**TASK GOAL**
Pick out all lines of the entries that include the word "screenshot" and copy them.

**DATA PROVIDED**
- Opening Delimiter -

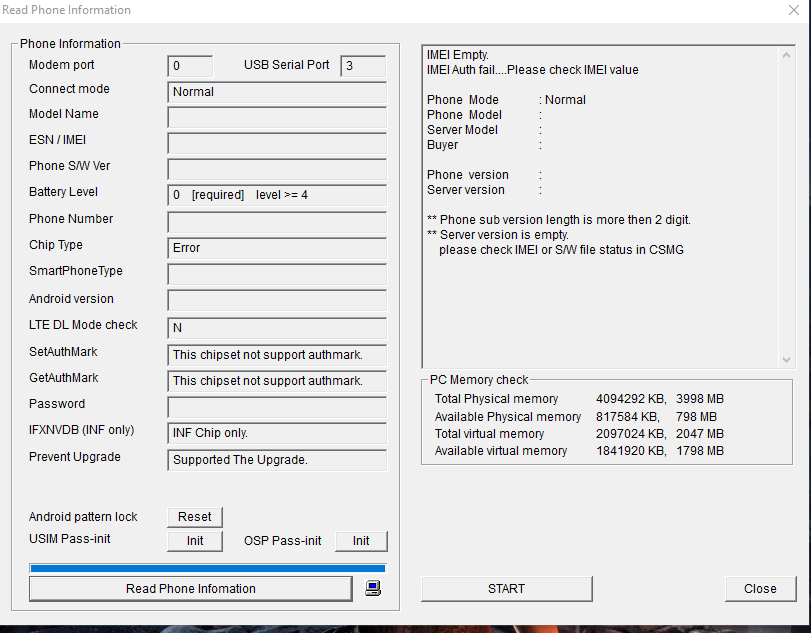Init the OSP Pass
Image resolution: width=811 pixels, height=633 pixels.
(360, 541)
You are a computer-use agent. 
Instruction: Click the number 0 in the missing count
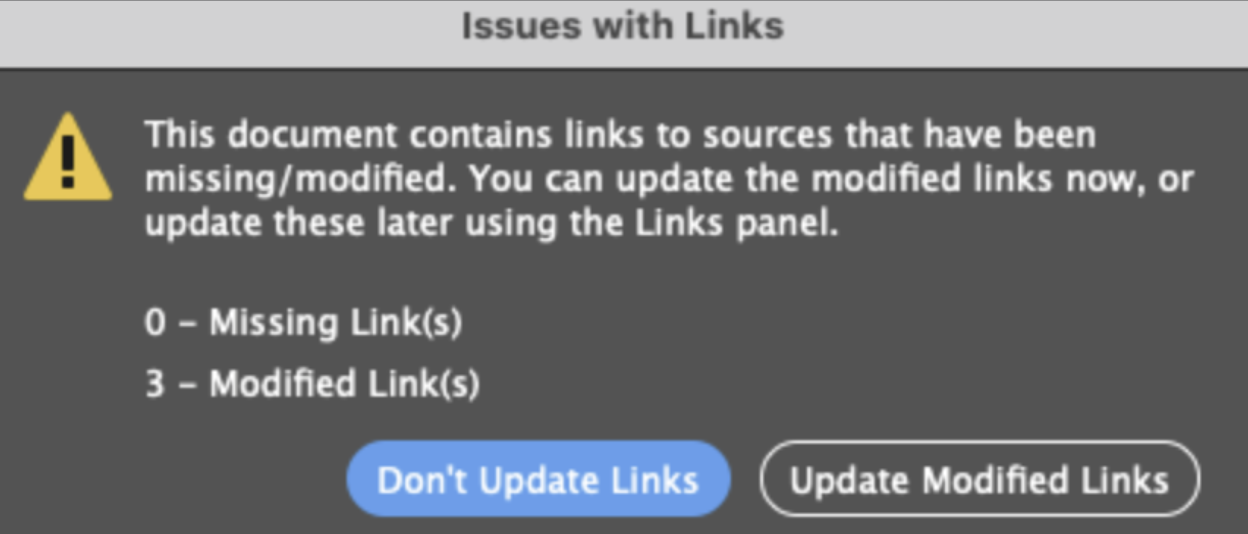pyautogui.click(x=154, y=323)
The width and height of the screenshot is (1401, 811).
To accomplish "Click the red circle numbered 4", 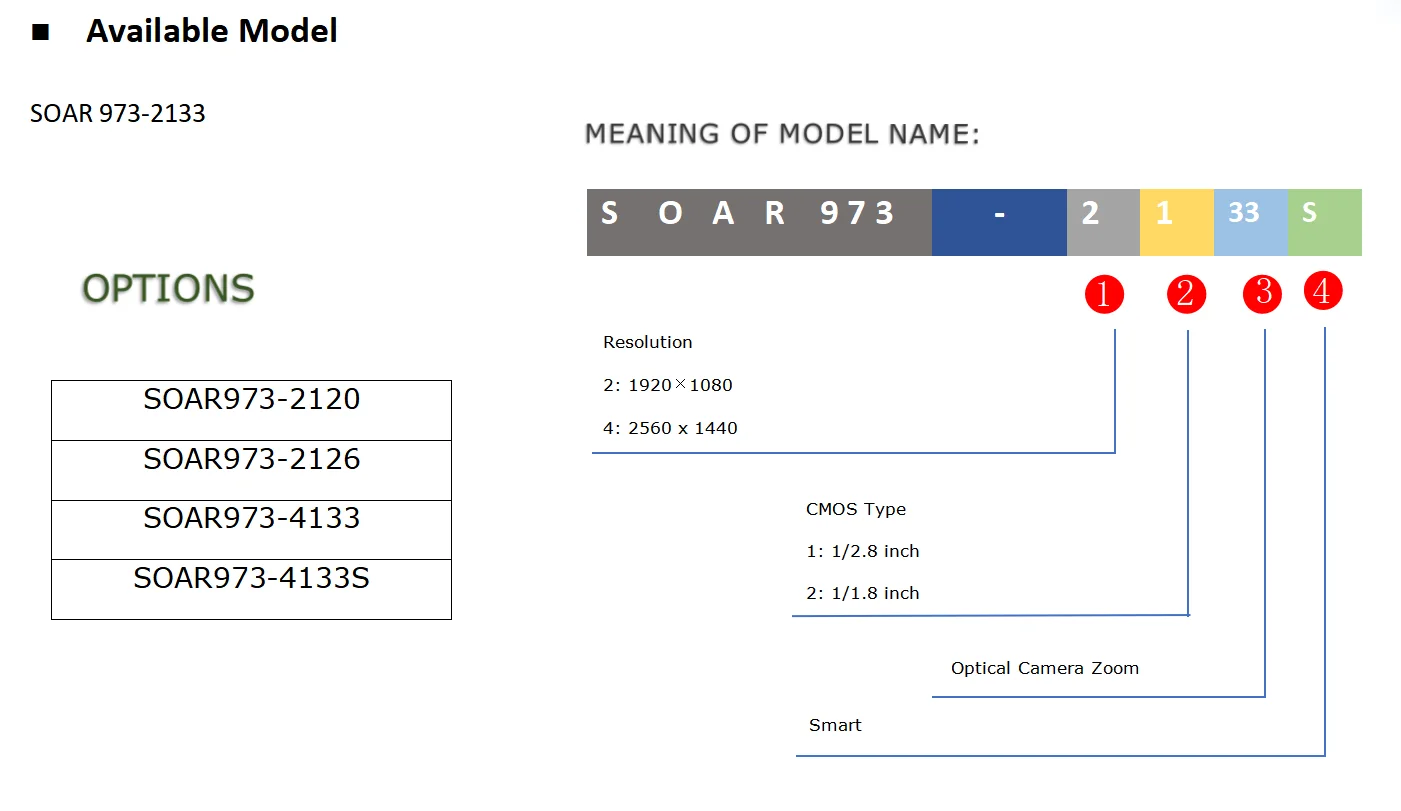I will point(1322,292).
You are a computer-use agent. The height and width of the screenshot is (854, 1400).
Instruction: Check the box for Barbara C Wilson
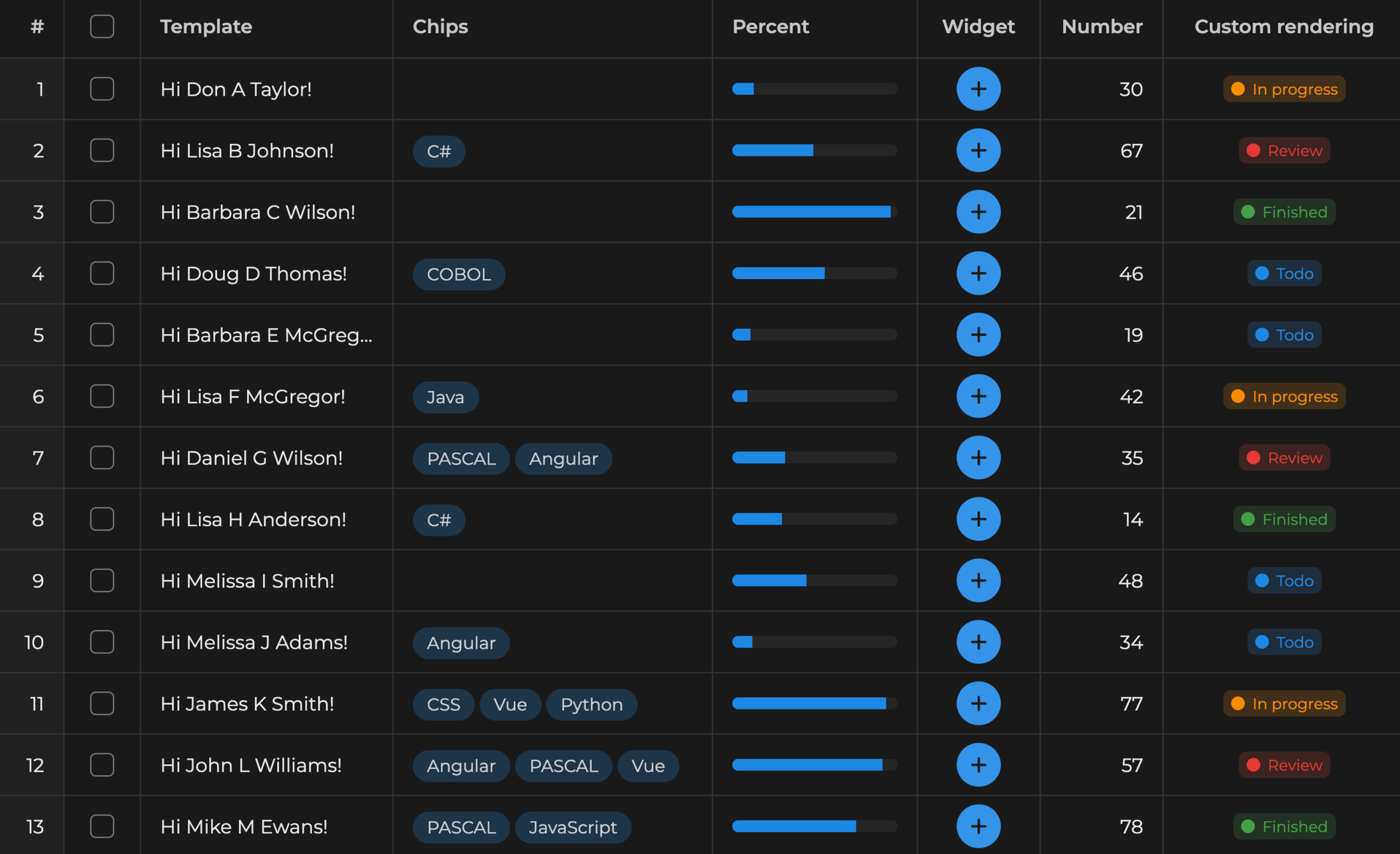[102, 212]
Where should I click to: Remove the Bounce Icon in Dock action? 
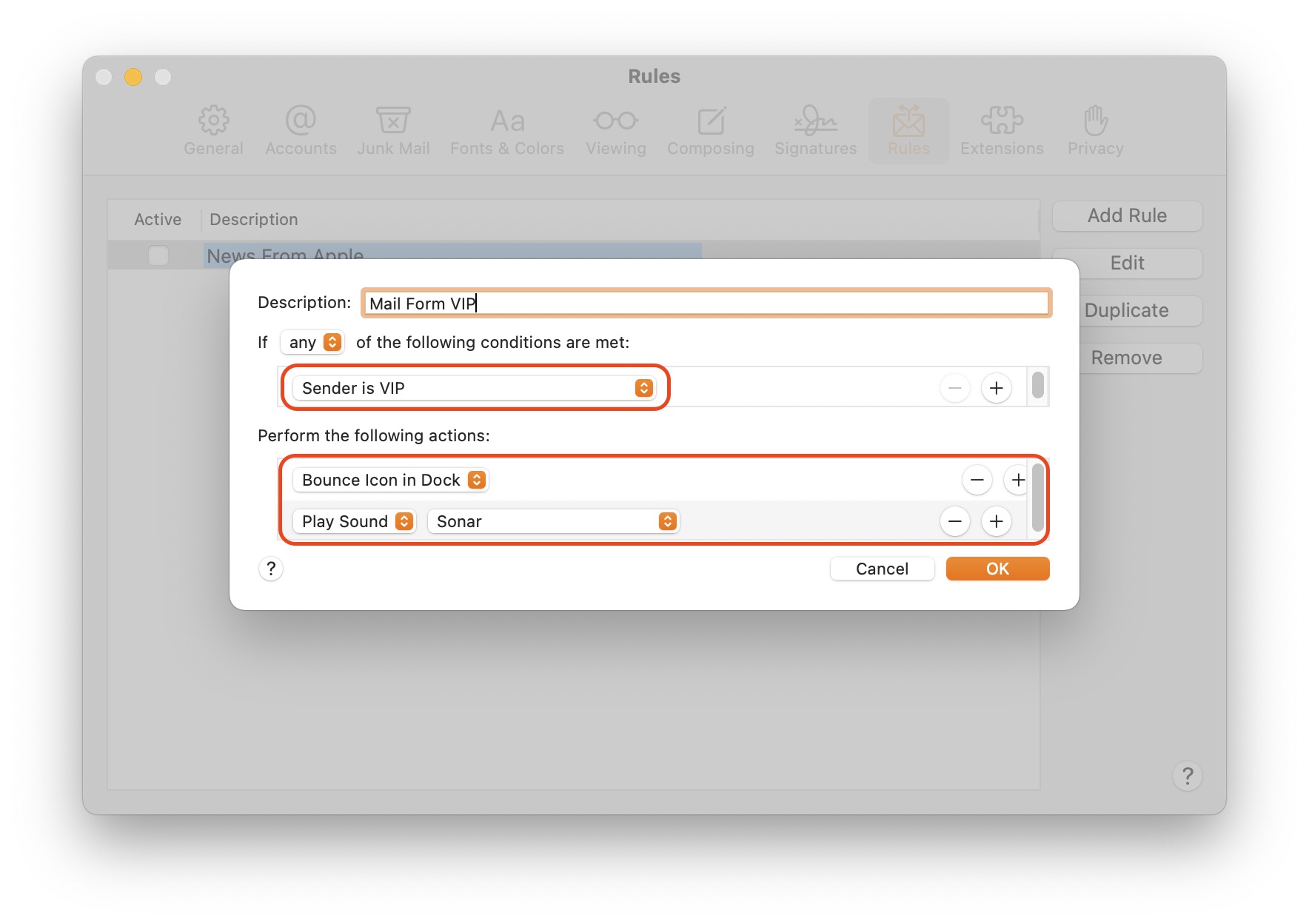[x=977, y=480]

- Closing Delimiter -

**EXERCISE RESPONSE**
The width and height of the screenshot is (1401, 811).
You are a computer-use agent. The height and width of the screenshot is (854, 1400).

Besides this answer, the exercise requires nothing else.